History of the Wale memorial

"Portrait of Gregory Wale when about 5 years old painted 1668." From A Record of Shelford Parva by Fanny Wale P61
The Wale obelisk was erected in 1739 on Maggot’s Mount on Newton Road on the outskirts of Little Shelford.

Gregory Wale and James Church used to meet regularly at this place, and they agreed that when one of them died, the survivor should put up a monument to his friend's memory on the very spot where they so often met.

The monument is inscribed as follows:

"To the Memory of Gregory Wale Esq, Justice of the Peace for this County. Deputy Lieutenant. County Treasurer. Conservator of the River Cam. He lived an advocate for liberty. A good subject. An agreeable companion, a faithful friend, an hospitable neighbour, and in all parts of life a useful member of society. He died June 5th 1739 in the 71st year of his age: universally lamented, and was buried in the parish church of Little Shelford. This obelisk was erected by his surviving friend James Church Esq as a public testimony of his regard to the memory of so worthy a gentleman."

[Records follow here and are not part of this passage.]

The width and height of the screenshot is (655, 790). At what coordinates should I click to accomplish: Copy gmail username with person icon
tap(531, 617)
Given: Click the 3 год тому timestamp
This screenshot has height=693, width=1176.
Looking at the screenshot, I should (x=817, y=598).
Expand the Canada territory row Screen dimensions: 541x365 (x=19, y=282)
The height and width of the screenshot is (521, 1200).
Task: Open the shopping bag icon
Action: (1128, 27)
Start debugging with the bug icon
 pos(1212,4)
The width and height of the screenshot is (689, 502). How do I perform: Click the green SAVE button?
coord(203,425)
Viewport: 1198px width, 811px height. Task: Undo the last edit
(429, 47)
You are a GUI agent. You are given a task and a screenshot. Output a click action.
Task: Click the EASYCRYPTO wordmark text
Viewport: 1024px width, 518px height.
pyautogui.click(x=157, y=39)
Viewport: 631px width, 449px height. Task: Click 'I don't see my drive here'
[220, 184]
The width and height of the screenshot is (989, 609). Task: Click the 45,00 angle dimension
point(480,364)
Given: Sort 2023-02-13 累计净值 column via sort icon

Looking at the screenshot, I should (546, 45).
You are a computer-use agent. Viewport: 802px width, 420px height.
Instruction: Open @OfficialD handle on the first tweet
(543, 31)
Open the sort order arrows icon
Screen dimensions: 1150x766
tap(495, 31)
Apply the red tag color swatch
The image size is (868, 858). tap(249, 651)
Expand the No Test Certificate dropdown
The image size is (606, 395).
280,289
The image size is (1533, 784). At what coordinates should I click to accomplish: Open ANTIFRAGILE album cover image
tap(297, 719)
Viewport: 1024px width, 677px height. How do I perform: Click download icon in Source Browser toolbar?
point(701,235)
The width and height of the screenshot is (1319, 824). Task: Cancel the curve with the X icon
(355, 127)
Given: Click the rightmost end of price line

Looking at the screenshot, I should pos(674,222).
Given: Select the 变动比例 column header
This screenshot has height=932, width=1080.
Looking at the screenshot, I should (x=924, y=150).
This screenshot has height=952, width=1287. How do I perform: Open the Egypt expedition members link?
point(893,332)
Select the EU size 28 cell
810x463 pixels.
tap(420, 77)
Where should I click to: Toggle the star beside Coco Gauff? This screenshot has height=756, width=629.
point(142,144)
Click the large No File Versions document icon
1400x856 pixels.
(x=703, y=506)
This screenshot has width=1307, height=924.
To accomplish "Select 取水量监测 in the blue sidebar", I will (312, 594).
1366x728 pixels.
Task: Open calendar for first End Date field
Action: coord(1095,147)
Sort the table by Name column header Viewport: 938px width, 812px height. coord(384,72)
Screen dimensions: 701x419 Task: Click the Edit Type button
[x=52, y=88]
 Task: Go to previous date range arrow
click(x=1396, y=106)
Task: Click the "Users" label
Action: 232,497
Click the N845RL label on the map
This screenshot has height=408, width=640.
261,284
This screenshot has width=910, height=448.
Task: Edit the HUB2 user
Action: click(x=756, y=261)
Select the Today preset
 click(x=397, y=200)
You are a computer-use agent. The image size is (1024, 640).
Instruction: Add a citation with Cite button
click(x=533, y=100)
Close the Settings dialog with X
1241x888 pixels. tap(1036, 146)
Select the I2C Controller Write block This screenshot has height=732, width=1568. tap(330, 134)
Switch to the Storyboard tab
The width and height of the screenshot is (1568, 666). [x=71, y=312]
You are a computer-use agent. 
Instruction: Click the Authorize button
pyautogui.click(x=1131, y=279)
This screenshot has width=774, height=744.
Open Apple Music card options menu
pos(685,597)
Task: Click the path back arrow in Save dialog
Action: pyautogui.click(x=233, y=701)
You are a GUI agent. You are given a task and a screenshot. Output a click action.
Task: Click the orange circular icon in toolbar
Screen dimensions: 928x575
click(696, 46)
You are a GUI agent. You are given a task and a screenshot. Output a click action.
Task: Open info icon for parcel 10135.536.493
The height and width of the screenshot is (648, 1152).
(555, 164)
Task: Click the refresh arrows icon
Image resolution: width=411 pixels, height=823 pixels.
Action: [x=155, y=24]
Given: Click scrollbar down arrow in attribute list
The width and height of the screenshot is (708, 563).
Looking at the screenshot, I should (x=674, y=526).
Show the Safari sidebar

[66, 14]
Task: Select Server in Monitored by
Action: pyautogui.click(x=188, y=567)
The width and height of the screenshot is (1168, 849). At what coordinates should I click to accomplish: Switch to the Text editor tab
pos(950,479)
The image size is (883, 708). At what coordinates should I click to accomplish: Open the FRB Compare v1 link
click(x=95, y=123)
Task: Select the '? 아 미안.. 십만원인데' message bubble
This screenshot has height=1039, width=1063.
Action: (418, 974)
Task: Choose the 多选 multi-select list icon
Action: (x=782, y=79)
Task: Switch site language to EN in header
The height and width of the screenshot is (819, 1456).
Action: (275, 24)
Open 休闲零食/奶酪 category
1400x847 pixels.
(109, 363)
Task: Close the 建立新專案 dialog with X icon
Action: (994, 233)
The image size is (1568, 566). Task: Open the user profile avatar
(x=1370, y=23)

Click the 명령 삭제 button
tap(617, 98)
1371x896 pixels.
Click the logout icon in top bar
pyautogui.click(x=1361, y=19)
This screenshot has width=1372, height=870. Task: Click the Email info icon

After the death of Gregory Wale, his granddaughter Margot Wale often used to walk up the mount and was very fond of it. At the latter end of her life she would lie at her window and watch her little hill and her friends and the country people got into the habit of calling it "Margot's Mount" and in later years this was corrupted to "Maggot's Mount."

Gregory Wale is buried at All Saints’ Church. He was Lord of the Manor of Tiptofts in Harston, Cambridgeshire from 1731–1735.

   L to R Valerie Luff (Parish Clerk) Parish Councillors Joan Church, Brenda Bishop, Rosemary Nicholls (Chairman), Ivor Pearl and Charles Day at the reopening of the Wale Memorial.  
 Restoring the inscription of the Wale Memorial in Rattee and Kett's workshop.